Information for this article was compiled from various research materials, including http://en.wikipedia.org/wiki/Bunker_Hill_Monument; http://thomascranelibrary.org/legacy/obelisk/obelisk.htm; http://www.bellaonline.com/articles/art34711.asp; "Stories in Stone: Travels Through Urban Geology" by David B. Williams and "Now We Are Enemies" by Thomas J. Fleming.

chris wolff February 22, 2013 at 04:57 PM
Joseph February 22, 2013 at 06:01 PM
Thanks Helen. Keep them coming.
ANN HANNAN February 22, 2013 at 06:11 PM
Wow. Just learned that 'the powers-that-be have decided to discontinue the column At This Address. This is regrettable. It's readership, myself included, read the PATCH primary for the RICH content provided by Ms. O'Neil in her historical pieces about Charelstown. She's also a great writer. WRONG MOVE PATCH!!!
Joseph February 22, 2013 at 06:51 PM
Are you serious? Why? What a stupid decision.
Mary Brock February 23, 2013 at 02:00 AM
Helen, You are a wonderful writer/storyteller/historian. Mary
TheMaskedTruthsayer February 23, 2013 at 02:03 AM
Helen, your articles have been scholarly, well-written, informative and very entertaining. You will be missed.
Larry Fine February 23, 2013 at 03:04 AM
Dear Patch: I resign please remove me from your email list ASAP!
Katy Miles February 23, 2013 at 05:41 PM
I will truly miss your patch articles. I have gained so much information. My sense of appreciation of the places in Charlestown has been because of your wonderful descriptions. "At this address". Will be missed.
Velvet Jones February 23, 2013 at 11:37 PM
Good riddance !
Matthew February 24, 2013 at 01:57 AM
Hey, look everyone! It's the mouth from Newton...or somewhere. Eh..she/he/it probably doesn't even live near Boston.
Mary Kay Donovan February 26, 2013 at 06:20 PM
Not having these historical stories of the town on the Patch is so very sad. Once upon a time, we had a newspaper, "The Charlestown Patriot" that was filled from front to back with news of the town and the people, everything was there and then some. Then the paper took on the name of "The Charlestown Bridge". At first, it was pretty much the same but little by little there was less news about the town and more about downtown Boston and what other towns were doing. When "The Patch" started, I thought, "this is great"! News about the town. But now, this part of "The Patch" will no longer be available. This is what new and longtime resident's want to read.

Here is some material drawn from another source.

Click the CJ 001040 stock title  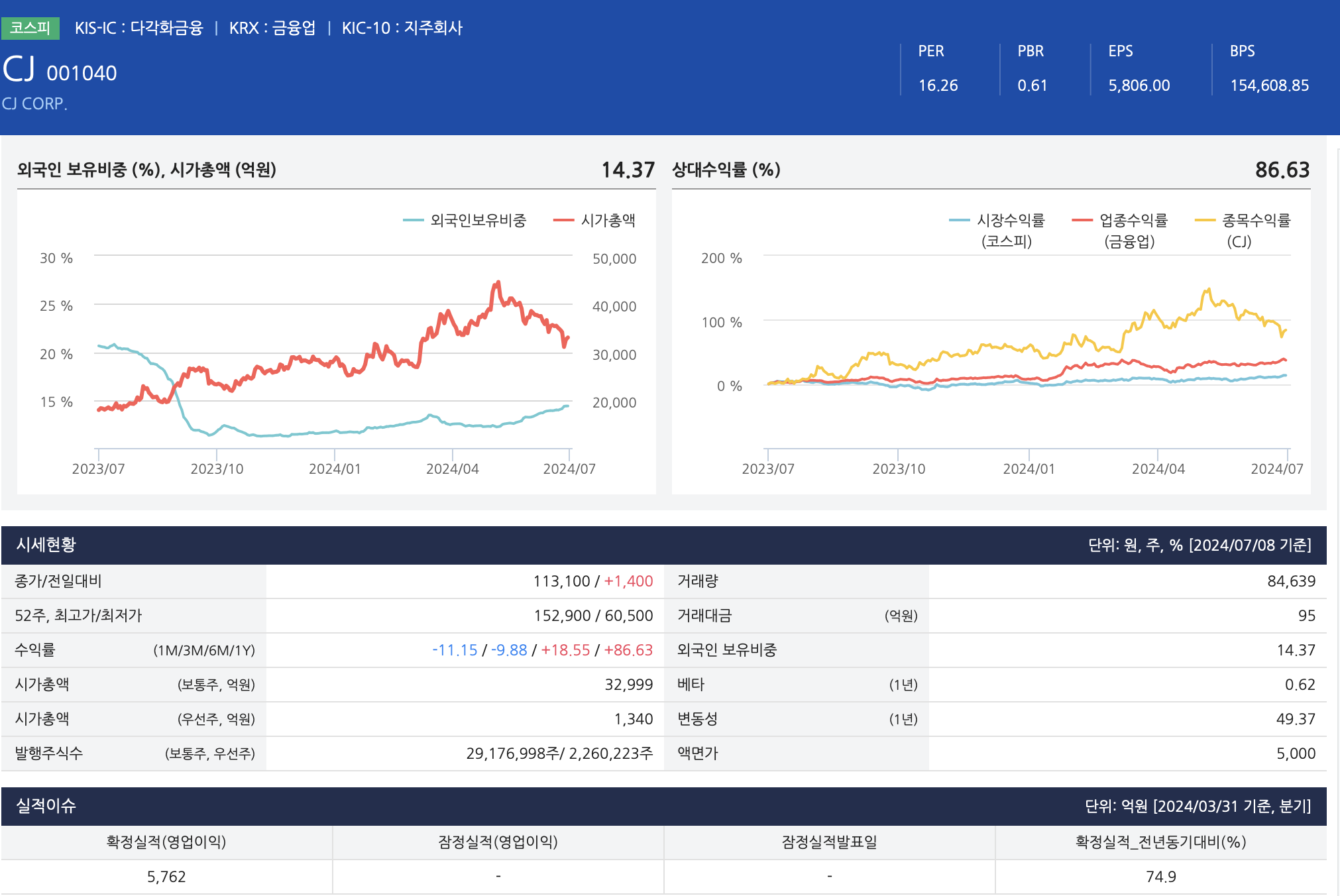[60, 70]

Mary Kay Donovan February 26, 2013 at 06:28 PM
These stories are not in every week! But such a breath of fresh air from the police news and the politics of Boston and the country. We can get that from other sources. Helen has done a marvelous job capturing people's attention to some of the most outstanding architecture and history in the country. I thought "The Charlestown Patch" was "our" patch. Interesting and wonderful, and eye opening stories on safety, etc. What will it be become now? The Charlestown Bridge online?? Shame on the powers that be.
Ann Hannan February 27, 2013 at 05:40 PM
Couldn't agree more than with Mary Kay's comments. Such a loss!

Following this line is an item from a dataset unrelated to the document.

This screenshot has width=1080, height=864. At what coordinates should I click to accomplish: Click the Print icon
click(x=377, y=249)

TheMaskedTruthsayer February 27, 2013 at 09:12 PM
Patriot? Newspaper? Uh huh.
Mary Kay Donovan February 27, 2013 at 11:18 PM
Hi Plenty - Was not "The Charlestown Patriot" a weekly paper that was available all over town? And did it not give the community news from new babies to obits and everything in between? Thanks to the hard work of Jim & Gloria Conway, we had a paper. Let's not forget you could even place a prayer request in it. Now that's a paper for the people.